** TASK BRIEF **
Copy the result of filtering the entries below for lines that include the string "will".

** RECORDS FOR PROCESSING **
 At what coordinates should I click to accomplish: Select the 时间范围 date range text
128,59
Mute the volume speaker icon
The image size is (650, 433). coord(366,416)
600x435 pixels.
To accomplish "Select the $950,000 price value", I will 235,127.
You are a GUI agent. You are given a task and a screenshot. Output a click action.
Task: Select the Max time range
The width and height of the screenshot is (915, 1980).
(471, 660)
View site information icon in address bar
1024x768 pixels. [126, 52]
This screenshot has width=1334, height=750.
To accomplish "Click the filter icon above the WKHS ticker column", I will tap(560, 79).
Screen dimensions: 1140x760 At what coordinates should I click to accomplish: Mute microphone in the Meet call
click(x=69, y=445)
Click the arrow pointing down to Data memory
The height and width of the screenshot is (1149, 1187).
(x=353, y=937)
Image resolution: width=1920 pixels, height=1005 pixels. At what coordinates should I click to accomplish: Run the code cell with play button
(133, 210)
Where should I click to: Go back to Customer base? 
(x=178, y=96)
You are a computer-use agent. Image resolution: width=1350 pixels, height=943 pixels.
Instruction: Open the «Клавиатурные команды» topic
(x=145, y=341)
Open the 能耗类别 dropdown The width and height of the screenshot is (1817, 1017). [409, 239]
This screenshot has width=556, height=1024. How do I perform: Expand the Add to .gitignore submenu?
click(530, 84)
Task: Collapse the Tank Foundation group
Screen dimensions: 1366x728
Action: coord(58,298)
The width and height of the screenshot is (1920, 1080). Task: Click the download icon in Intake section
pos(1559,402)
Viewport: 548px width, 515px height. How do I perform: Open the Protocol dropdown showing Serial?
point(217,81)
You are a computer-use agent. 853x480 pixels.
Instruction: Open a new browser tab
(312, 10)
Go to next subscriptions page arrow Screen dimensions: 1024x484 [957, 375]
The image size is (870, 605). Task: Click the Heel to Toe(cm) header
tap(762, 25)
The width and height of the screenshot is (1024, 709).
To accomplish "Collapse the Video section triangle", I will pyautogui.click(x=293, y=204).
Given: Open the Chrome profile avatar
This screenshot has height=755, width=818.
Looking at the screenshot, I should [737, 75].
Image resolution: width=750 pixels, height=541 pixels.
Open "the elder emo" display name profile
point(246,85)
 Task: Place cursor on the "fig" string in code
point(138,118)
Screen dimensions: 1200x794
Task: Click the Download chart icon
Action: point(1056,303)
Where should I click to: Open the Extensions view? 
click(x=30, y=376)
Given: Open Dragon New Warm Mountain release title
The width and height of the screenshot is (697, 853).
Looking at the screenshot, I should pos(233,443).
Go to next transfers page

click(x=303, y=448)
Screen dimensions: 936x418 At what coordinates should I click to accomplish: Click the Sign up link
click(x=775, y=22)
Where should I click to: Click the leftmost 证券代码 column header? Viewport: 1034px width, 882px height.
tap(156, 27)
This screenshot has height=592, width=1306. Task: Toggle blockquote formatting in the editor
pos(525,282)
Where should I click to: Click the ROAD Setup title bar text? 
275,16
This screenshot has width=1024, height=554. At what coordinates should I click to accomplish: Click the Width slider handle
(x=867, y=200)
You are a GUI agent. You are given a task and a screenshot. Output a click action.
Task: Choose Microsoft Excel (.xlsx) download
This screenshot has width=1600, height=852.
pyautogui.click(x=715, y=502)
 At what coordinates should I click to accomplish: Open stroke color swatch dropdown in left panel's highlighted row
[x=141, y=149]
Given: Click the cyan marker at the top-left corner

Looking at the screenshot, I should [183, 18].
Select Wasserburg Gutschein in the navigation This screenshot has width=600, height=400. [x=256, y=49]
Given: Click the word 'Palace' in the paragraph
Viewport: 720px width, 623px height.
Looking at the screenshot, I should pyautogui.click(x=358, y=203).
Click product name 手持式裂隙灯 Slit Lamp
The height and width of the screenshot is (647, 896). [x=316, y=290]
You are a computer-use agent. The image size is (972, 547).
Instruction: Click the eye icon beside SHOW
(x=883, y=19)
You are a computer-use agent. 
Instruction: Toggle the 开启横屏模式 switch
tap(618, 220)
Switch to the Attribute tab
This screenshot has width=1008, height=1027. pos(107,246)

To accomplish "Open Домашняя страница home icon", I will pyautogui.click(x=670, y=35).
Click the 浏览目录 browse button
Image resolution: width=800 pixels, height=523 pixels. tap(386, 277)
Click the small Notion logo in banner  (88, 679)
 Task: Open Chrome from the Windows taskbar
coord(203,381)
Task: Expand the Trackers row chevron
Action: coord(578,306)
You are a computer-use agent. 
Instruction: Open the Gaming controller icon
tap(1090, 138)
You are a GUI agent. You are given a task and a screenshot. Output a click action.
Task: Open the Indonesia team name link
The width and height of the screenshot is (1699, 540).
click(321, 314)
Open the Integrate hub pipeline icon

** RESULT OF THIS TASK **
To accomplish "Select the $950,000 price value", I will 235,127.
To accomplish "Click the filter icon above the WKHS ticker column", I will tap(560, 79).
To accomplish "Collapse the Video section triangle", I will pyautogui.click(x=293, y=204).
To accomplish "Open Домашняя страница home icon", I will pyautogui.click(x=670, y=35).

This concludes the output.